Der Iran ist ein erklärter Gegner des Islamischen Staats und bekämpft die Terrorgruppe in Syrien und im Irak. Der IS betrachtet die im Iran vorherrschende schiitische Bevölkerungsmehrheit als Abtrünnige des Islam und verachtet sie. Die Schia, die kleinere der beiden grossen Strömungen im Islam, ist Staatsreligion der Islamischen Republik Iran. Der deutsche Politikwissenschaftler Peter R. Neumann (49) erklärt am Mittwoch auf X: «Der IS ist eine sunnitische Gruppe und hasst Schiiten – mehr noch als den Westen.»

Auch «Schattenkommandeur» Soleimani trug zu seinen Lebzeiten zur Bekämpfung des IS bei – im Sommer 2014 unterstützte Soleimani als Militärberater die irakischen Milizen. In der Grossoffensive auf Tikrit im März 2015 übernahm Soleimani das Kommando über die schiitische Badr-Brigade, es war der bis dahin grösste Angriff gegen den IS. Der damalige US-Aussenminister John Kerry (80) erkannte öffentlich die Rolle Soleimanis in Tikrit an, die militärische Kooperation galt als weitere Annäherung Washingtons an die Regierung in Teheran.

Damit war die jährliche Pilgerfahrt zum Grab Soleimanis in Kerman der perfekte Angriffsort für den IS. Laut «The Guardian» waren sich Experten bereits am Mittwoch einig, dass der Angriff wohl durch den IS verübt wurde. Nebst dem Drang des IS, den Iran zu schwächen, trug der Anschlag laut den Experten auch die Handschrift des IS. Experte Neumann auf X: «Der Modus Operandi – Anschläge gegen Zivilisten mit einer möglichst hohen Anzahl von Todesopfern – ist typisch für den Terror von Dschihadisten.»

Islamischer Staat profitiert von Chaos und Instabilität

Zudem hat die Geschichte gezeigt, dass die dschihadistischen Extremisten des IS Kraft aus Instabilität, Chaos und geschwächten, gespaltenen Feinden schöpfen.
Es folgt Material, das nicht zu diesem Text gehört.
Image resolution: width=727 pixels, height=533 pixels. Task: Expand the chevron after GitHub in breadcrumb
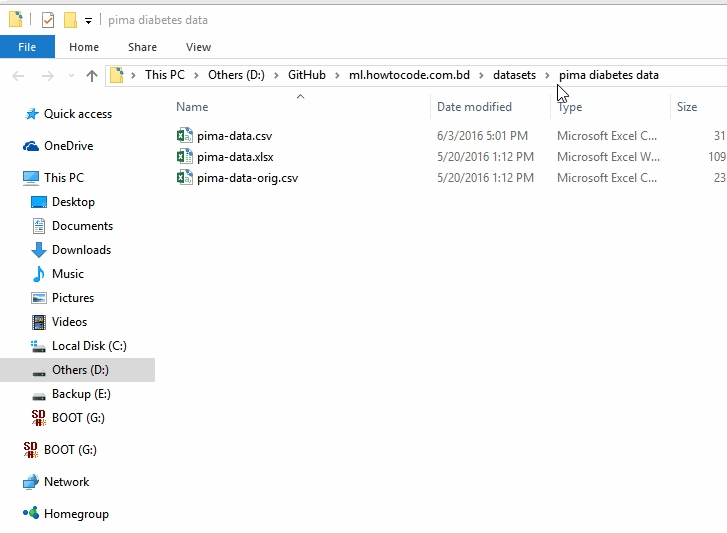coord(337,75)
Als Soleimani 2020 durch einen amerikanischen Drohnenangriff auf den Flughafen Bagdad getötet wurde, begrüssten die Islamisten dies.

Denn: Damit wurde ihnen das Geschenk gemacht, dass einer ihrer Feinde, der damalige US-Präsident Donald Trump (77), einen ihrer anderen Feinde – General Soleimani – ermordete. Die Feinde des IS seien damit beschäftigt, sich gegenseitig zu bekämpfen, was ihnen Energie und Ressourcen entziehe und letztlich den Dschihadisten zugutekomme, schrieb die IS-Zeitung «al-Naba» damals.
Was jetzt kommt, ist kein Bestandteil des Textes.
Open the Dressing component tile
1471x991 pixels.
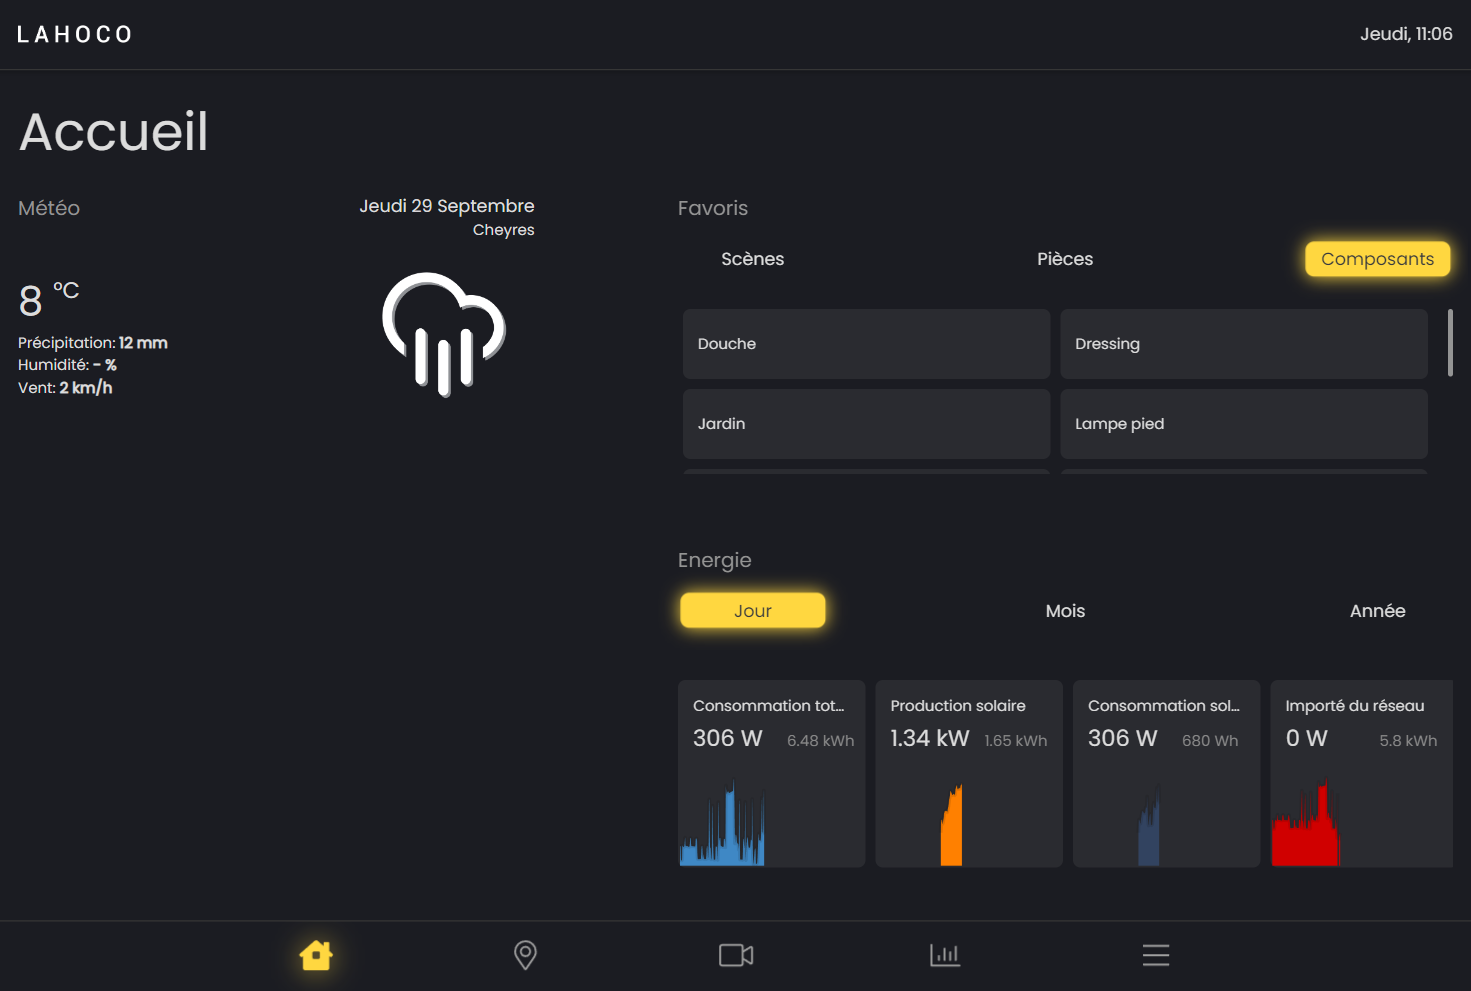pos(1243,344)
Es ist also sehr wahrscheinlich, dass das Chaos im Nahen Osten dem IS einen Vorteil bieten wird. Schliesslich hat die iranische Quds-Truppe, welche Soleimani vor seinem Tod führte, am Mittwoch Israel und die USA für den Anschlag auf den Trauerzug verantwortlich gemacht. Beide Staaten bestritten diese Aussage allerdings.

Dschihadisten drohen mit Angriffen auf ganze Welt

Der Sprecher der Dschihadisten, Abu Hudhaifa al-Ansari, warnte auch die islamistische Palästinenserorganisation Hamas, mit schiitischen Gruppen zu kooperieren. Im Gaza-Krieg gilt etwa die libanesische Schiitenmiliz Hisbollah als Verbündeter der Hamas.

Politikwissenschaftler Neumann erklärt: «Das ist übrigens auch ein Grund, weshalb sich die zwei sunnitischen Terrorgruppen Hamas und IS nicht grün sind. Der IS begrüsst zwar den Terror gegen Israel, aber würde sich niemals mit einer Gruppe verbünden, die vom Iran gesponsort wird.»

Der IS hat am Donnerstag ebenfalls zu weltweiten Angriffen gegen Juden und Christen aufgerufen. Explizit genannt wurden in der am Donnerstag über die üblichen Propagandawege veröffentlichten Audiobotschaft der Islamisten Europa und die USA.